The Keeping Room

History serves those who write it. And if memories come from the conquerors—those who lived to tell the tale—then what’s bound and sold as fact is never the whole story. The crucial part is recalling who those conquerors were (or are): often white, straight men, resulting in the enshrined ideal of the Lone Male Survivor, from Moses to Odysseus.

A similar pattern has emerged on the big screen, manifesting itself as an inability to continue action after a man leaves the room. While this issue cuts across all genres of filmmaking (as well as many other modes of storytelling), this is especially true of the Western. These are stories of lone men on horseback who stoically fight their inner demons as well as bandits and racist caricatures of Native American people. Because the genre experienced a resurgence of popularity during the Cold War, the Western became a mode of storytelling that spoke to American ideals. All mainstream American films do this in some manner, but the stakes are higher with the Western, as the genre’s tales are based in “fact.” Winning the West, crossing the Oregon Trail, the genocide of Native American people—all these things really happened, and as Hollywood recast history, white men took possession of the stories.

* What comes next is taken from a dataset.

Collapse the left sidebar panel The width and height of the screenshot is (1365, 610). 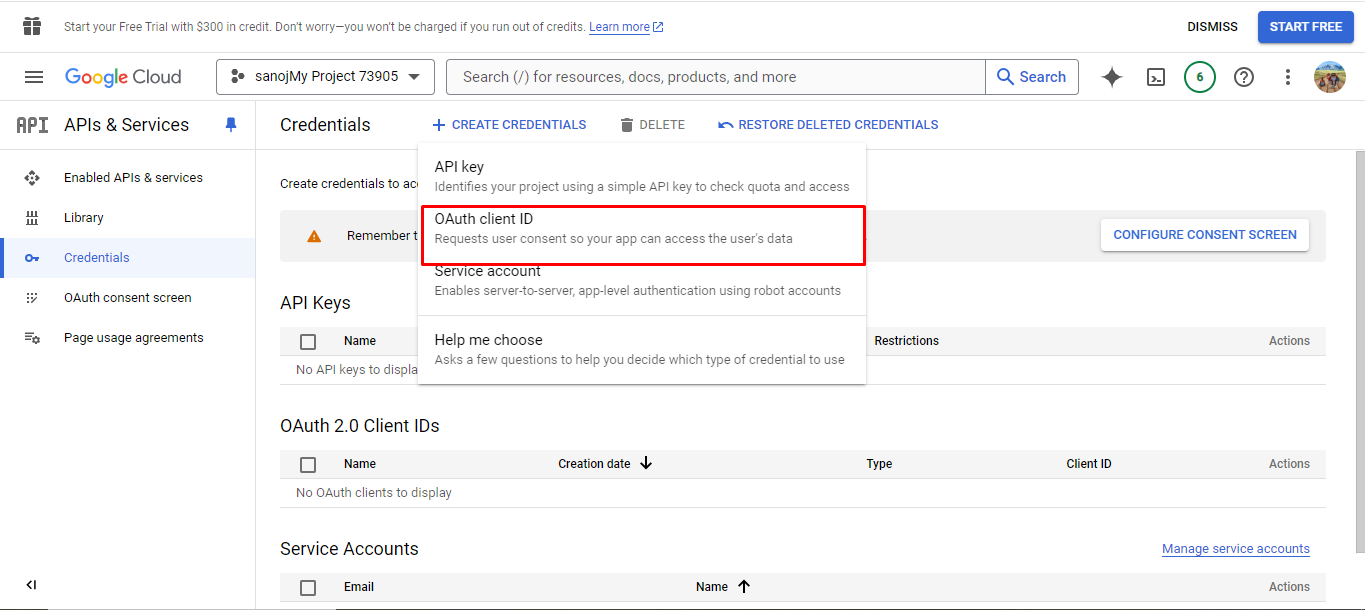(31, 585)
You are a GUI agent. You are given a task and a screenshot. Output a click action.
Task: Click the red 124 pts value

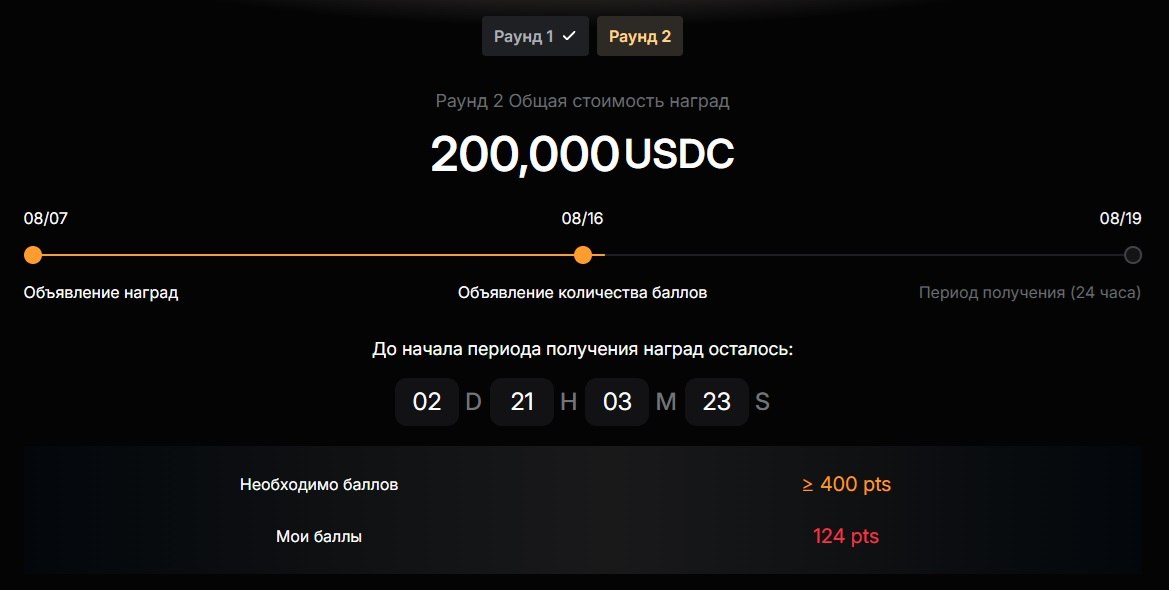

So women and people of color have been forced to accept secondary roles, as they’ve been cast as lesser players in history, their contributions deemed too small to ever carry an epic story. Outside of Nicholas Ray’s female-centric 1954 masterpiece Johnny Guitar (and lesser efforts like 1994’s Bad Girls), Westerns generally suggest that women’s role in establishing the frontier only existed in relation to men with holsters, and either feeding or fucking them. Of course, in addition to Ray’s Vienna (Joan Crawford), some women stand out in the genre. But even when there’s a strong female sidekick, the narrative usually ends with the man who rides off into the sunset taking the story with him. What’s forgotten is the reverse shot and turning the camera 180 degrees away from the horizon to where life without that cowboy continues on.

Which is why watching a recent spurt of female-centric frontier stories has been so fascinating. After Ray’s Johnny Guitar, the most frequently cited female Westerns are Forty Guns (1957), Cat Ballou (1965), and McCabe And Mrs. Miller (1971). Sam Raimi did the genre justice with The Quick And The Dead (1995), casting Sharon Stone as a gunslinger, but this was more a transposition of iconic tropes in service of (fantastic) genre play. These are by no means bad films, but the small number does speak volumes. While female stars have made headway in action (another genre dominated by men going it alone), the Western is proving to be the last holdout.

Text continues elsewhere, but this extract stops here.